*** Opening of Dataset entries ***

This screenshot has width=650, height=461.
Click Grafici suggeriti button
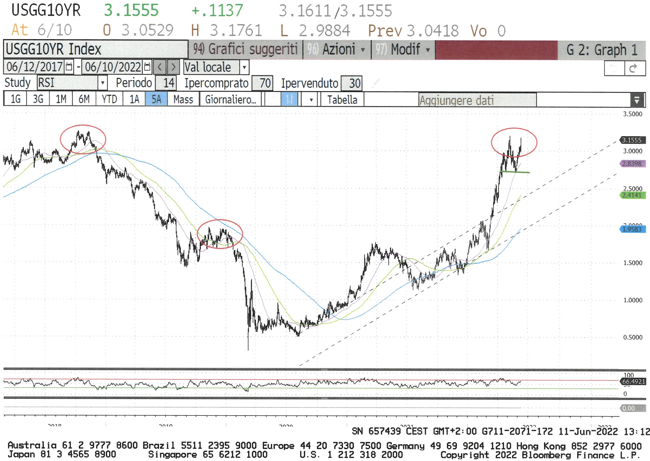pyautogui.click(x=246, y=50)
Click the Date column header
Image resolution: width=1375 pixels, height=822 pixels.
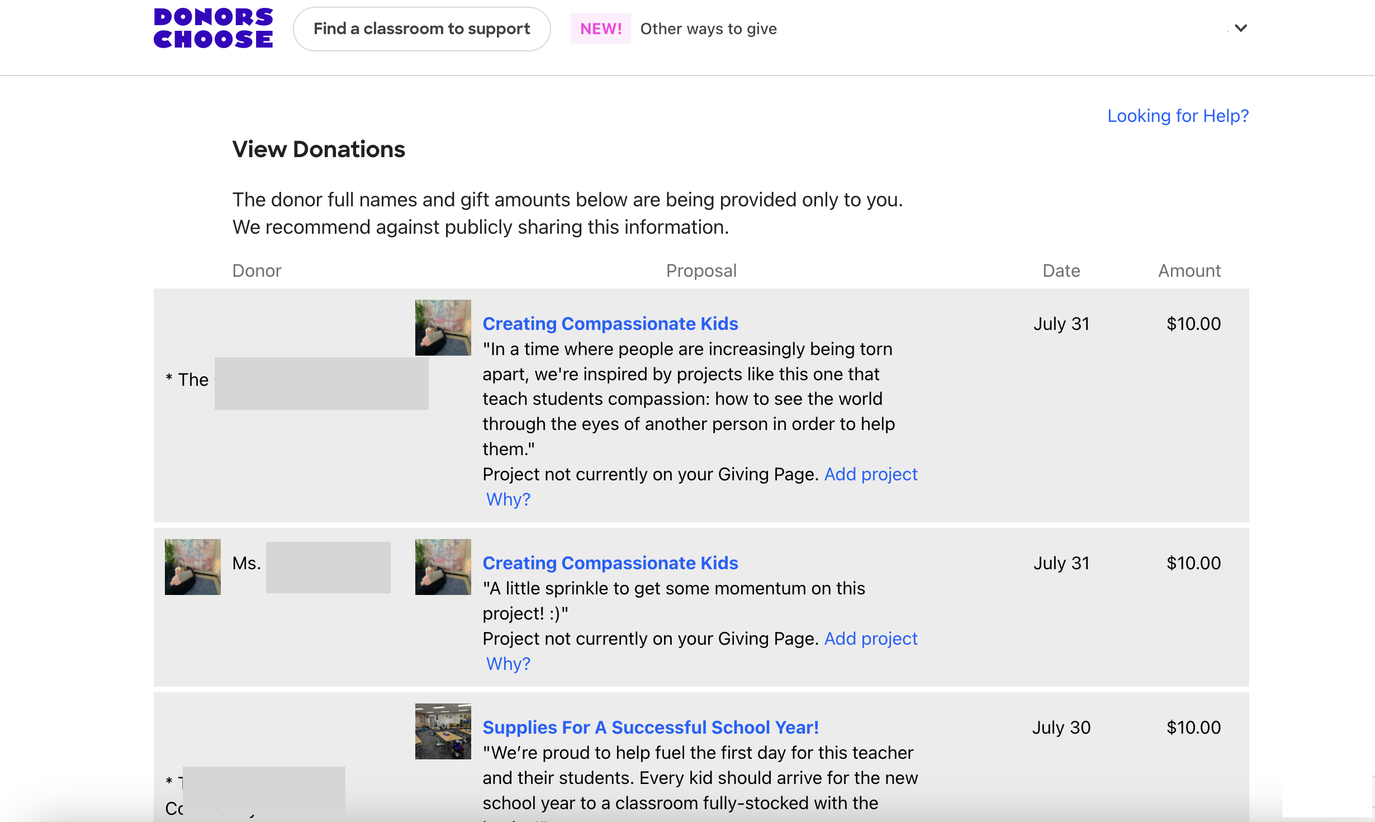(1060, 271)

*** Close of Dataset entries ***

**Assignment:**
Counting both ends, reproduce word for word the lines from the line with "Image resolution: width=1375" to the final line of the listing above, skipping every picture.

**Final answer:**
Image resolution: width=1375 pixels, height=822 pixels.
(1060, 271)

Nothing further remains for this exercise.